◆ EXERCISE SET ◆
**A.** From the discussion of V2 and V4 printer profiles, copy word for word the part that opens with the words containing "I've sometimes looked" and closes with "something Photoshop does.".
**B.** Answer these questions from the discussion of V2 and V4 printer profiles:
(i) Which printer prints a very light tone in the border area when profiles are saved as V4?
(ii) Which rendering intent is not identical between the V4 and V2 profiles from I1Profiler?
(iii) What tool would be used to capture the data stream going to the printer?

DOCUMENT EXCERPT START

Probably not the answer but my Epson 4800 will print a very light tone in the border area if I save my profiles as V4 instead of V2.

Interesting. Out of curiosity I tried a V4 profile on both a 9500 and 9800 and there is no border tinting. But I'm using a Windows OS.

I've checked V4 profiles from I1Profiler to see what differences exist with V2 ones. Relative Colorimetric is identical but Perceptual is not. It uses a shifted set of 3DLUTs which map L=3.1 to L=0. Apparently because that's the spec for Perc. using the PRMG. However, it prints RGB (255,255,255) to the same as V2 for both Perc and Rel.

However, Photoshop adjusts for the V4 profile mapping which implies yet another conversion algorithm. I can't speak to how this is implemented in IOS but I don't see any functional differences in Windows with PS ACE.

I've sometimes looked for, been unable to find, and have considered, implementing a printer command stream parser. Then I can just capture the data stream going to the printer with Wireshark to see what is being printed and bypass any strangeness in the various Apps and OS/driver issues.  I have not done so because I've just never had a problem either printing images using PS to manage color or patch targets which bypass everything. And since I can print patch targets in PS by using the kluge of assigning a printer profile to the patch image I have no need to go down that rabbit hole.

Likely the safest thing to do is just continue to use V2 profiles. The last V2 spec defines them pretty well and V4 really only buys something when you go from one device profile to another through a PRMG or a link profile. This is not something I do nor something Photoshop does.

DOCUMENT EXCERPT END
SOURCE DATA START

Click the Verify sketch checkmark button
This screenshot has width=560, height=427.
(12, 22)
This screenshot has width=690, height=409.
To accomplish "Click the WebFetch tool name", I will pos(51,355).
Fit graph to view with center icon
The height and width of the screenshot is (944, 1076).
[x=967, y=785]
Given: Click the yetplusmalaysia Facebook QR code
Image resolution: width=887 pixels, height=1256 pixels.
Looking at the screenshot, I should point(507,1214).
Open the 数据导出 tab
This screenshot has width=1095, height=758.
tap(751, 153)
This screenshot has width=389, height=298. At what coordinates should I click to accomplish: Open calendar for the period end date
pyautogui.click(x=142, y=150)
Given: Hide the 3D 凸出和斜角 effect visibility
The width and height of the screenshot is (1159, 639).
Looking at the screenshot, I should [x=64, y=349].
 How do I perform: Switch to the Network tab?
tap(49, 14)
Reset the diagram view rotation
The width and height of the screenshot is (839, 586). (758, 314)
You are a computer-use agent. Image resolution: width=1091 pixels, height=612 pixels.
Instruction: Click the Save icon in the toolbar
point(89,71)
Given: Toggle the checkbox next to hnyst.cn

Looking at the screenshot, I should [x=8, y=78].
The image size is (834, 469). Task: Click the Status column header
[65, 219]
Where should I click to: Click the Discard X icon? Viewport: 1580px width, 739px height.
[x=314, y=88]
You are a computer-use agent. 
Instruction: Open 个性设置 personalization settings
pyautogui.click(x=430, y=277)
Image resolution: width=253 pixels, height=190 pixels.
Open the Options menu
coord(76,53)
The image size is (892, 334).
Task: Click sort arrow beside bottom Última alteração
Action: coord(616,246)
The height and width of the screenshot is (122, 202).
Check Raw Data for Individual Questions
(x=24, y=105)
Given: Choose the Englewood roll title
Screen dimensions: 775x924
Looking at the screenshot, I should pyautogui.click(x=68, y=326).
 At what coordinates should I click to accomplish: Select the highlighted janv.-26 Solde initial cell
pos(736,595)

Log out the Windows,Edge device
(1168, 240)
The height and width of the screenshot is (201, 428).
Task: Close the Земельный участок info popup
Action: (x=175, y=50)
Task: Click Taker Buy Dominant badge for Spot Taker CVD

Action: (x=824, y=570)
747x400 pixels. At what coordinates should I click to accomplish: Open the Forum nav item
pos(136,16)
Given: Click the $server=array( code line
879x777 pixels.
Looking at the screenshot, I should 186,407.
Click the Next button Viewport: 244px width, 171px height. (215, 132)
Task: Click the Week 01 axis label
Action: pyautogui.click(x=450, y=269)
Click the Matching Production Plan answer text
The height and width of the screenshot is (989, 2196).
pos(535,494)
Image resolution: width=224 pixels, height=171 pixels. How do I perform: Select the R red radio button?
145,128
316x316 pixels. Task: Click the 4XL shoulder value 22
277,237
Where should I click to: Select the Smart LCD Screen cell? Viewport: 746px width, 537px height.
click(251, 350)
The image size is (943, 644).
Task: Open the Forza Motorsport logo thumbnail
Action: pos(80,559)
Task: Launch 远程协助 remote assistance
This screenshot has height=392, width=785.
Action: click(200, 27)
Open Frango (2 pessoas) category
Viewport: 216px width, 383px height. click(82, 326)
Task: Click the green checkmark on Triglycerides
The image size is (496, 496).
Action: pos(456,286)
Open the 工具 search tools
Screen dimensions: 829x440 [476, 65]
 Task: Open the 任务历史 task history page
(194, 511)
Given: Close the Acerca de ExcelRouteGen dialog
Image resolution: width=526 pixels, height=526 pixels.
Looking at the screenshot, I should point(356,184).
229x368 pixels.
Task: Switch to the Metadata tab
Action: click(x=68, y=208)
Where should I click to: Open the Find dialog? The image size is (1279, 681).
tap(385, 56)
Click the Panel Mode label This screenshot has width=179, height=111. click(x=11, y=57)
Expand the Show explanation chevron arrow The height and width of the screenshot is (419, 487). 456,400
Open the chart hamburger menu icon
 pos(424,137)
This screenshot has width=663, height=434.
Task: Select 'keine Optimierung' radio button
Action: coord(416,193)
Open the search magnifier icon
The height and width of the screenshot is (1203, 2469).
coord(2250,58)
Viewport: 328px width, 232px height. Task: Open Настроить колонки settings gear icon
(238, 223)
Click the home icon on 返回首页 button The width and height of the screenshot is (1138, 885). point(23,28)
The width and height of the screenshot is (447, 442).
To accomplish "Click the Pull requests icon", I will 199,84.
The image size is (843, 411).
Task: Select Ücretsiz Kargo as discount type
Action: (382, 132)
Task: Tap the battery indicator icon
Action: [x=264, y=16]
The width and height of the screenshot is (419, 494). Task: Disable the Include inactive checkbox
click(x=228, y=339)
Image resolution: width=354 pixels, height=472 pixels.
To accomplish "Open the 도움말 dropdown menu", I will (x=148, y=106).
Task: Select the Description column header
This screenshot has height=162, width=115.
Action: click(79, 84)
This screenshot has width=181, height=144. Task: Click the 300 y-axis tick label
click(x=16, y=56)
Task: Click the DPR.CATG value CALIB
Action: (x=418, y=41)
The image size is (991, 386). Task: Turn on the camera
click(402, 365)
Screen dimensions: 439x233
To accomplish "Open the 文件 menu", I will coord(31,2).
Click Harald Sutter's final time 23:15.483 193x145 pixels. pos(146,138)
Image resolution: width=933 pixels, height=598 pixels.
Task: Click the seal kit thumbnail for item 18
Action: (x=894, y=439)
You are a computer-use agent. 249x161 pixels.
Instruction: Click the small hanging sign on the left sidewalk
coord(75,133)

SOURCE DATA END

◆ OUTPUTS BY TASK ◆
**A.**
I've sometimes looked for, been unable to find, and have considered, implementing a printer command stream parser. Then I can just capture the data stream going to the printer with Wireshark to see what is being printed and bypass any strangeness in the various Apps and OS/driver issues.  I have not done so because I've just never had a problem either printing images using PS to manage color or patch targets which bypass everything. And since I can print patch targets in PS by using the kluge of assigning a printer profile to the patch image I have no need to go down that rabbit hole.

Likely the safest thing to do is just continue to use V2 profiles. The last V2 spec defines them pretty well and V4 really only buys something when you go from one device profile to another through a PRMG or a link profile. This is not something I do nor something Photoshop does.

**B.**
(i) The Epson 4800.
(ii) Perceptual.
(iii) Wireshark.